Filter attributes that start with the given prefix and unflatten them. The prefix will be removed during unflattening.

Parameters:

  • attributes (Dict[str, Any]) –

    A dictionary of span attributes.

  • prefix (str) –

    The prefix to filter by.

Returns:

  • Union[Dict[str, Any], List[Any]]

    A nested dictionary or list of attributes that start with the given prefix.

agentlightning.utils.otel.flatten_attributes(nested_data, *, expand_leaf_lists=False)

Flatten a nested dictionary or list into a flat dictionary with dotted keys.

This function recursively traverses dictionaries and lists, producing a flat key-value mapping where nested paths are represented via dot-separated keys. Lists are indexed numerically.

Example:

>>> flatten_attributes({"a": {"b": 1, "c": [2, 3]}}, expand_leaf_lists=True)
{"a.b": 1, "a.c.0": 2, "a.c.1": 3}

Parameters:

  • nested_data (Union[Dict[str, Any], List[Any]]) –

    A nested structure composed of dictionaries, lists, or primitive values.

  • expand_leaf_lists (bool, default: False ) –

    Whether to expand lists composed only of primitive values. When False (the default), lists of str/int/float/bool are treated as leaf values and stored without enumerating their indices.

Returns:

  • Dict[str, Any]

    A flat dictionary mapping dotted-string paths to primitive values.

agentlightning.utils.otel.unflatten_attributes(flat_data)

Reconstruct a nested dictionary/list structure from a flat dictionary.

Keys are dot-separated paths. Segments that are digit strings will only become list indices if all keys in that dict form a consecutive 0..n-1 range.
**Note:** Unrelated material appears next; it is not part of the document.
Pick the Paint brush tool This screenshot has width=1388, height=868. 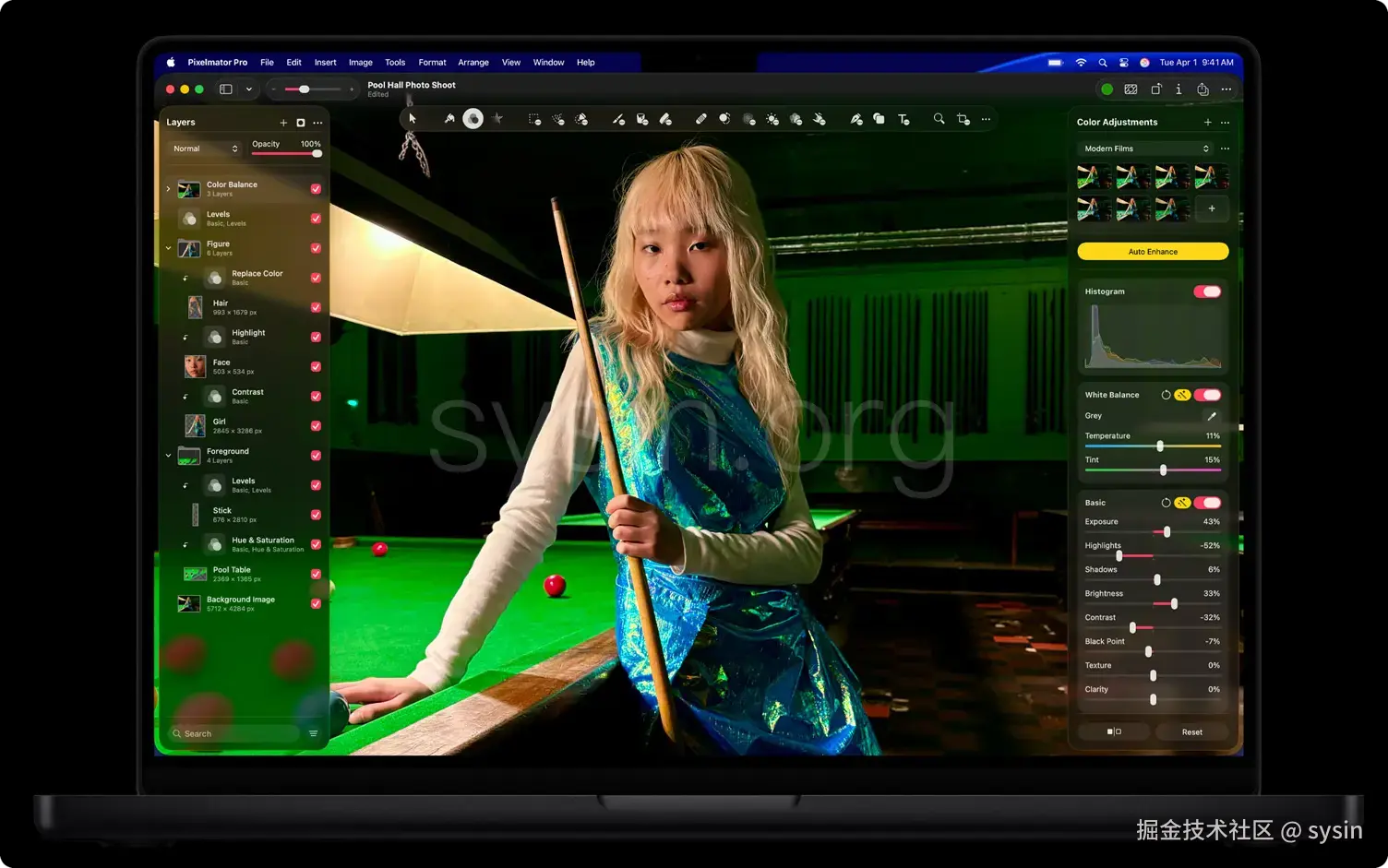[x=618, y=119]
Otherwise they remain dict keys.

Example:

>>> unflatten_attributes({"a.b": 1, "a.c.0": 2, "a.c.1": 3})
{"a": {"b": 1, "c": [2, 3]}}

Parameters:

  • flat_data (Dict[str, Any]) –

    A dictionary whose keys are dot-separated paths and whose values are primitive data elements.

Returns:

  • Union[Dict[str, Any], List[Any]]

    A nested dictionary (and lists where appropriate) corresponding to

  • Union[Dict[str, Any], List[Any]]

    the flattened structure.

agentlightning.utils.otel.sanitize_attribute_value(object, force=True)

Sanitize an attribute value to be a valid OpenTelemetry attribute value.
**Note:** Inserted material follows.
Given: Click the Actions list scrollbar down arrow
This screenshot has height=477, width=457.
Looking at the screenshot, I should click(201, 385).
agentlightning.utils.otel.sanitize_attributes(attributes, force=True)

Sanitize a dictionary of attributes to be a valid OpenTelemetry attributes.

Parameters:

  • attributes (Dict[str, Any]) –

    A dictionary of attributes to sanitize.

  • force (bool, default: True ) –

    Whether to force sanitization even when the value is not JSON serializable.

agentlightning.utils.otel.sanitize_list_attribute_sanity(maybe_list)

Try to sanitize a list of attributes to be a valid OpenTelemetry attribute value.

Raise error if the list contains multiple types of primitive values.

agentlightning.utils.otel.check_attributes_sanity(attributes)

Check if a dictionary of attributes is a valid OpenTelemetry attributes.

agentlightning.utils.otel.format_exception_attributes(exception)

Format an exception into a dictionary of attributes.

OTLP

agentlightning.utils.otlp.handle_otlp_export(request, request_message_cls, response_message_cls, message_callback, signal_name) async

Generic handler for /v1/traces, /v1/metrics, /v1/logs.

Convert the OTLP Protobuf request to a JSON-like object.

agentlightning.utils.otlp.spans_from_proto(request, sequence_id_bulk_issuer) async

Parse an OTLP proto payload into List[Span].

A store is needed here for generating a sequence ID for each span.

System Snapshot

agentlightning.utils.system_snapshot.system_snapshot(include_gpu=False)

Capture a snapshot of the system's hardware and software information.

Parameters:

  • include_gpu (bool, default: False ) –

    Whether to include GPU information.

Returns:

  • Dict[str, Any]

    A dictionary containing the system's hardware and software information.